— Directions —
Please rewrite these entries with "building firm" swapped for "construction company" and everything else unchanged.
:::
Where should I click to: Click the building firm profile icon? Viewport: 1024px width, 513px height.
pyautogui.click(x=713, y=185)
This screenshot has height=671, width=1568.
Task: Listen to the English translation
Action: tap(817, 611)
:::
— Solution to the problem —
Where should I click to: Click the construction company profile icon? Viewport: 1024px width, 513px height.
pyautogui.click(x=713, y=185)
This screenshot has height=671, width=1568.
Task: Listen to the English translation
Action: tap(817, 611)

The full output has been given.